Following abolition of the slave trade, the passage of migrants across the oceans contributed much to the economic growth of Victorian Liverpool, the ‘maritime metropolis of the world'. Migrants were valued as a form of outward ‘cargo’, as it were, balancing inbound commodity trades from the Americas and the colonies, as Liverpool became the premier human and commercial entrepôt linking the old world and the new. Achieved through continued investment in an ever more impressive dock system, pre-eminence was readily apparent by the mid-nineteenth century: in 1851 Liverpool sent 455 ships to New York carrying 159,480 passengers, while Le Havre sent 124 ships and 31,859 passengers, and Bremen 132 ships and 19,431 passengers. Railway development was another important factor with feeder services from the industrial areas of Britain and further afield: the rail link between Hull and Liverpool provided a convenient short route for Scandinavians and north Germans wishing to cross to America. Of the 5.5 million ‘moving Europeans’ who subsequently crossed the Atlantic between 1860 and 1900, 4.75 million sailed from Liverpool. All told, from the 1830s to the 1930s some nine million migrants passed through the port, the ‘flood-gate of the old world’. In its late-Victorian heyday, Liverpool, the great hub of trans-oceanic migration, was justifiably described as ‘the New York of Europe, a world-city rather than merely British provincial’.
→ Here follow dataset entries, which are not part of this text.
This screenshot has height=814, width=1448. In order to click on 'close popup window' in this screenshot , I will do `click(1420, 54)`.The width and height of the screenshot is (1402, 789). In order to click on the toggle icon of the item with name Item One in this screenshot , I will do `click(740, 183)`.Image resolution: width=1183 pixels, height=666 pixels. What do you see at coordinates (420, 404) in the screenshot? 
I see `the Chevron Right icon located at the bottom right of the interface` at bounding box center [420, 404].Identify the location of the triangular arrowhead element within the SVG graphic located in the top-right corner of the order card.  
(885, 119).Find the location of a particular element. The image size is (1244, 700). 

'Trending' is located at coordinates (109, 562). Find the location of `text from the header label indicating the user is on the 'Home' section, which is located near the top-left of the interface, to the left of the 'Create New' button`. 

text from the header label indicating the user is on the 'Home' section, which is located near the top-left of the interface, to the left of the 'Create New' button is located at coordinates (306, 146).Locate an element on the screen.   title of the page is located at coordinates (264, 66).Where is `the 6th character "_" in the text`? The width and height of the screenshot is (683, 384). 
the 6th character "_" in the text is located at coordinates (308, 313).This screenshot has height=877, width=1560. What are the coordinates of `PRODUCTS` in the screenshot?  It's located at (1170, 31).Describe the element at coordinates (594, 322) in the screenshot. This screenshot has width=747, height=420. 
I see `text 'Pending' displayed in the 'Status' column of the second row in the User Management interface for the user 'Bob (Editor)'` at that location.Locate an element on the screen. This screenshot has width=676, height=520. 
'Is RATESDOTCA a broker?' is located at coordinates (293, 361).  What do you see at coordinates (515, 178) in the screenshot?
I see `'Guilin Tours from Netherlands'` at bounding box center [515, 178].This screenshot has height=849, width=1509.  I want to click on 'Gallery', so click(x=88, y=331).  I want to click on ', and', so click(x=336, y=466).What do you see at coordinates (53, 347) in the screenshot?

While crucial to the economic model of Liverpool shipping (and to the prosperity of the many agents, lodging-house keepers, chandlers and other dealers servicing the needs of migrants and other passengers ahead of embarkation), the pattern of trade was not without risk and adverse domestic consequences. Liverpool had the unenviable reputation as ‘the black spot on the Mersey’ given the levels of disease and distress endemic among vast numbers of casual labourers crowded into low-lying insanitary accommodation close to the waterfront. External factors – most notably, potato famine in Ireland in the late 1840s, and the American Civil War and cotton famine of the early 1860s – brought stress and strain on the operation of trans-migration (and other traffic) through Liverpool, aggravating the town’s deleterious  ‘casualty statistics’. As Dr Trench observed in his report on the health of the borough in 1863, a time of high mortality: "Liverpool, the emporium of foreign trade and British industry, the port of intercommunication between the Old and the New World, contains a population whose material prosperity and sanitary well-being, are immediately affected by the social and political mutations of other States."